Targeting clonal complexity in glioblastoma

Adelheid Wöhrer (ORCID: 0000-0001-8435-8189)
  • Grant-DOI 10.55776/TAI98
  • Förderprogramm 1000 Ideen
  • Status beendet
  • Projektbeginn 01.11.2020
  • Projektende 31.10.2023
  • Bewilligungssumme 145.339 €
  • Projekt-Website

Wissenschaftsdisziplinen

Biologie (20%); Klinische Medizin (20%); Medizinisch-theoretische Wissenschaften, Pharmazie (60%)

Keywords

    Glioblastoma, Clonal Heterogeneity, Spatial, Tempo

Abstract Endbericht

Zielgerichtete Therapien stellen einen Meilenstein in der Krebstherapie dar.
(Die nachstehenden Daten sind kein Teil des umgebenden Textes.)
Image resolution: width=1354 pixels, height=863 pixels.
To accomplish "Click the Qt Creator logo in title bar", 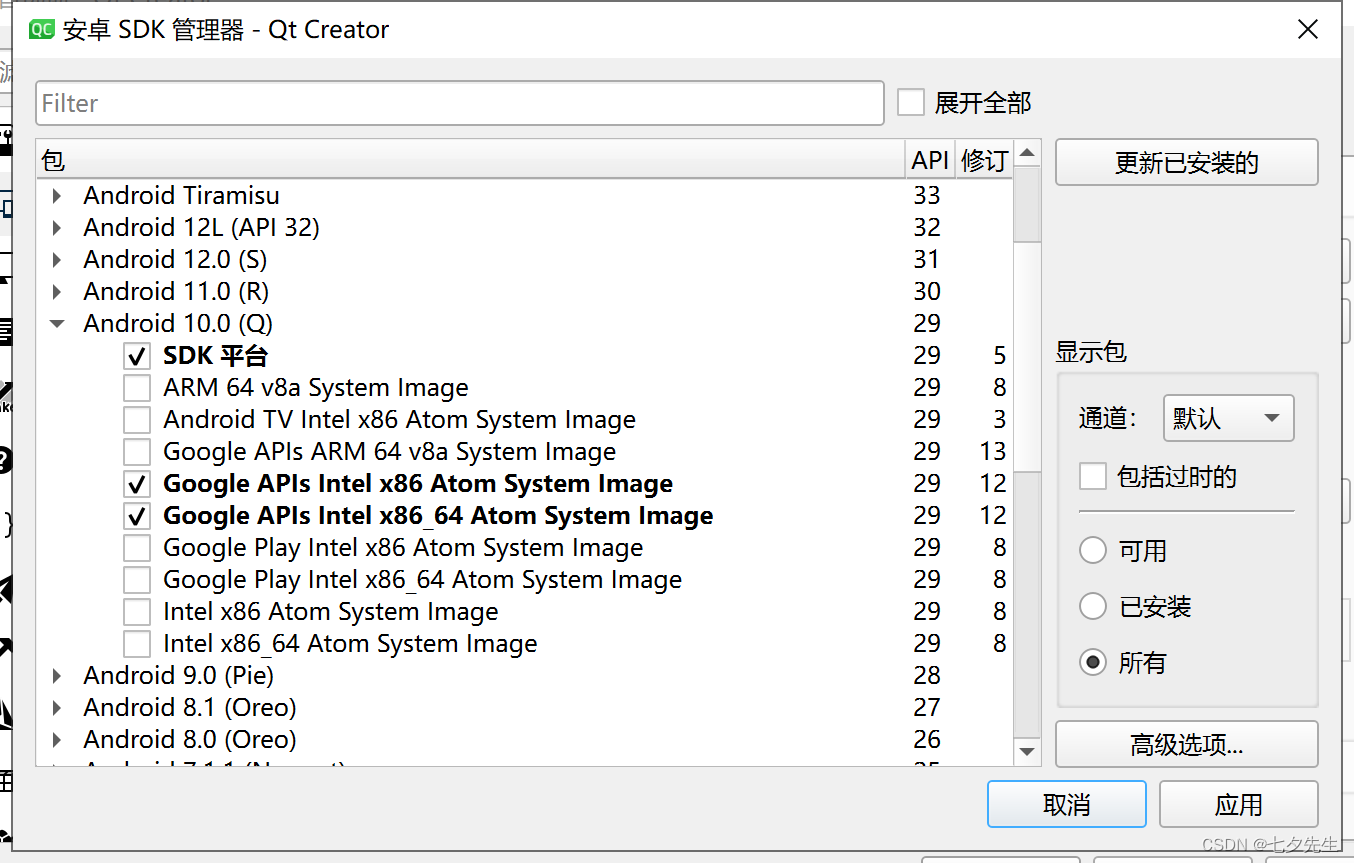I will [41, 30].
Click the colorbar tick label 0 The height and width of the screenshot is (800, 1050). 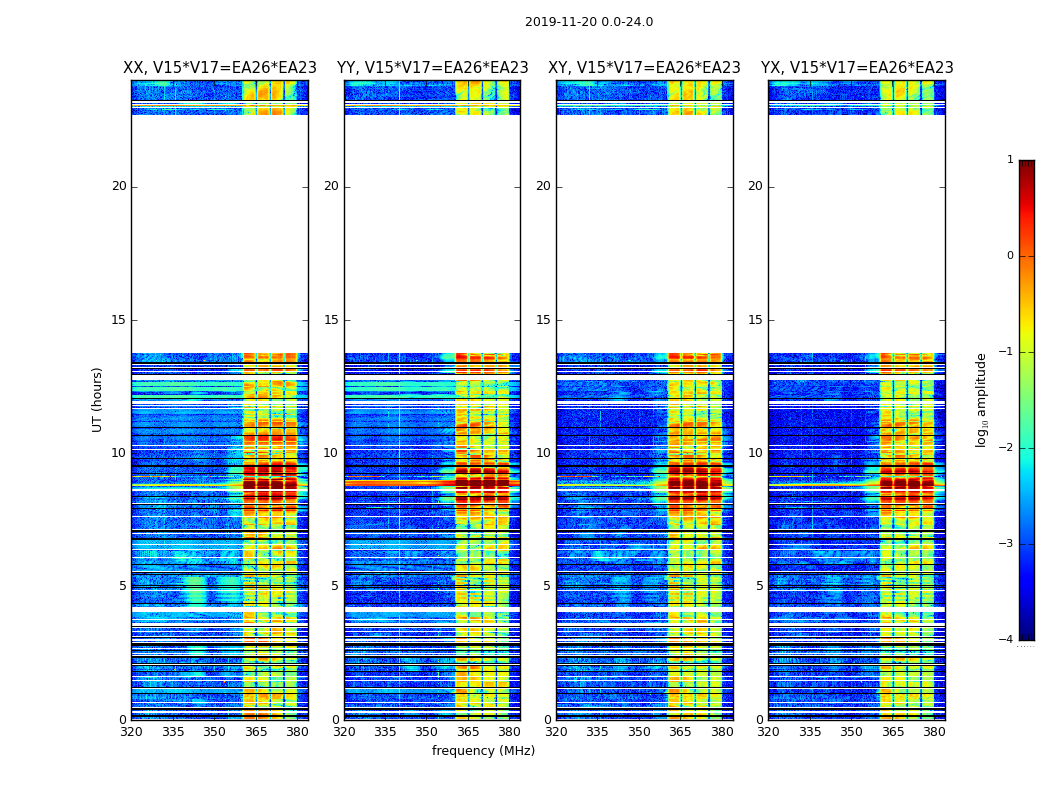click(1010, 256)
Während sie sich bei einigen Krebserkrankungen als wahre Wunderwaffen entpuppen, bleibt der gewünschte Erfolg bei anderen aus. Als Ursache dafür wird die Tumorheterogenität angesehen. Heterogenität bedeutet, dass nicht alle, sondern nur ein Teil der Tumorzellen durch die Therapie gezielt bekämpft wird; ähnlich einem Baum, der nicht am Stamm, sondern an kleineren Seitenästen abgesägt wird. Die Tumorheterogenität ist für ein schlechtes Therapieansprechen, ein frühes Tumorrezidiv und ein kurzes Überleben der Patienten verantwortlich. Dennoch wird sie in der Klinik nicht standardmäßig erfasst und spielt bei Therapieentscheidungen eine meist untergeordnete Rolle. Das Glioblastom ist ein prototypisches Beispiel für einen genetisch heterogenen Tumor. Aber wie heterogen ist heterogen? Wie sind die unterschiedlichen Tumorzellklone räumlich und zeitlich verteilt und ist das von klinischer Bedeutung? In diesem Projekt stellen wir die Hypothese auf, dass Anzahl und Zusammensetzung der Tumorzellklone variieren. Dabei gilt: je komplexer, umso Therapie-resistenter. In unserem methodischen Ansatz kombinieren wir Tiefensequenzierungen mit anspruchsvollen räumlichen und zeitlichen Modellierungen und einem ex-vivo Modell, das ein Testen der Wirksamkeit von Medikamenten bei erhaltener Tumorheterogenität erlaubt. Das transformative Potential dieses Projekts liegt nicht nur darin, die Tumorheterogenität einen Schritt weiter zu einem klinischen Biomarker zu entwickeln, sondern sie durch ein besseres mechanistisches Verständnis letztlich direkt beeinflussen zu können.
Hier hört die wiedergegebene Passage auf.